Panamá: Salvar y proteger Matusagaratí, proteger la vida de sus defensores

Alfons Bech (*)

Al Presidente de Gobierno de Panamá, Juan Carlos Varela; A la Ministra del Ambiente de Panamá, Mirei Endara; A la Procuradora General de Panamá, Kenia Porcel:

Enterados de que el Ministerio del Ambiente quiere crear un área protegida para el humedal-laguna Matusagaratí, en la provincia de Darién; el principal humedal de Panamá, reserva de agua dulce, uno de los bienes más preciados; refugio de vida silvestre con alto grado de endemismo; criadero de peces y especies acuáticas; criadero de aves migratorias; joya biológica de la humanidad, saludamos este paso adelante acorde con los compromisos adquiridos por el Estado de Panamá en París en el COP21.

Restaurar este humedal es completamente justo y necesario. Fue privatizado en gran parte, en contra de leyes nacionales e internacionales que prohíben el cambio de uso de tierras de un humedal. Un humedal que ha sido desecado, fumigado, talado, quemado, desde 2007. Restaurarlo es una señal para acabar con la corrupción de gobiernos y autoridades anteriores; y con los intereses de empresarios corruptores, lavadores de dinero que utilizan el medio ambiente para su exclusivo provecho sin pensar en el mal irreversible que generan a las futuras generaciones.

Sin embargo queremos manifestar nuestra preocupación por los retrasos que está sufriendo el proceso de la creación del área protegida, después del Foro de Consulta celebrado en Darién el pasado 12 de Abril, en el que la sociedad civil darienita expresó rotundamente su deseo de crear esa zona protegida e iniciar la recuperación del humedal. Preocupación por no haber dado curso al Edicto que debía iniciar el proceso. Por permitir que siga el desagüe que está desecando el humedal-laguna desde hace siete años. Porque siguen los incendios intencionados en Matusagaratí. Porque siguen las obras con maquinaria para ampliación de monocultivos.  Porque se siguen presentando Estudios de Impacto Ambiental de palma aceitera.
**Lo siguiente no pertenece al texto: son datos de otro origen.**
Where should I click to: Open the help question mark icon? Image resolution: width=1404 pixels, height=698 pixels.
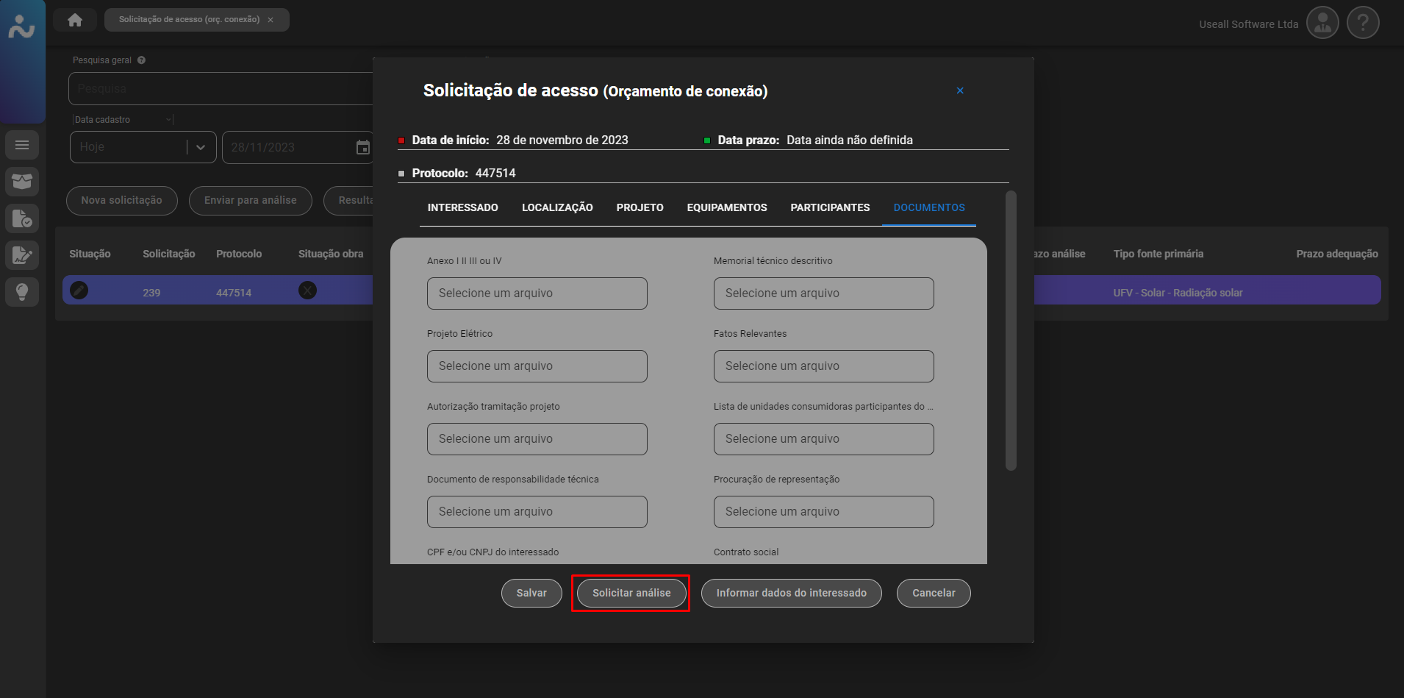[1363, 24]
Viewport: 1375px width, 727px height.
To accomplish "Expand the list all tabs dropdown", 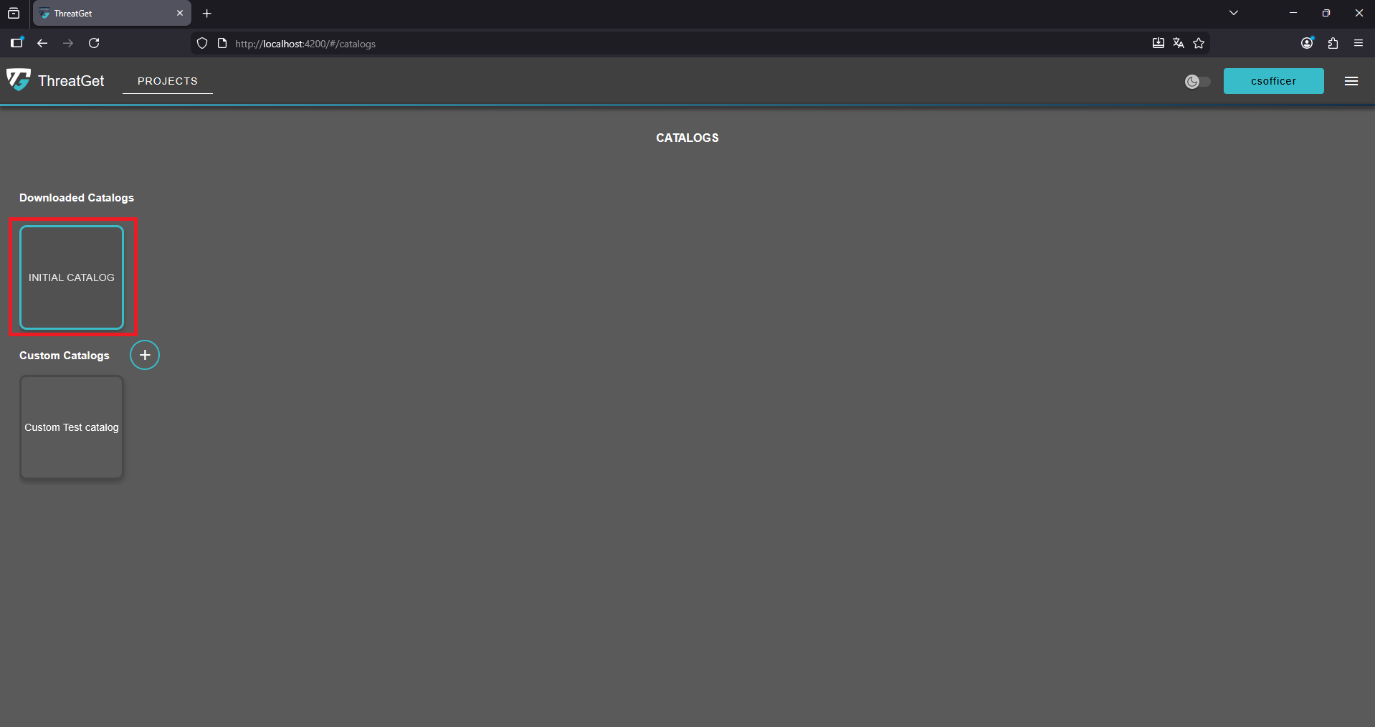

Además hay amenazas públicas realizadas contra los defensores de dicho humedal, en particular a la organización AMEDAR –Alianza por un Mejor Darién-. Amenazas que el cualquier momento se pueden convertir en algún intento de asesinato, en particular de su portavoz y coordinadora, Ligia Arreaga, quien ya en diciembre de 2009 escapó de un intento de asesinato. No queremos más Bertas Cáceres, queremos personas defensoras del ambiente vivas, activas, que puedan expresarse abiertamente. La defensa del ambiente forma parte de los derechos humanos. Si matan a una defensora o defensor, nos están matando a todos.

Por todo ello pedimos a las Autoridades de Panamá, en especial a su Presidente, a la Ministra de Ambiente y a la Procuradora General, tengan a bien en esta fecha señalada del Día Mundial del Medio Ambiente, de decidir acelerar la creación de dicha área protegida; de parar inmediatamente los desagües, las fumigaciones, talas, incendios; de terminar con aquellos usos de empresas incompatibles con la restauración del principal humedal-laguna de agua dulce de Panamá. Y que aseguren la protección eficaz de los defensores de Matusagaratí. Eso es lo que se deduce de la aplicación de lo que fue firmado por el Estado de Panamá en el COP21. Estamos vigilantes.

(*) es un veterano resistente antifranquista y sindicalista de CC OO, comprometido con la defensa del medio ambiente.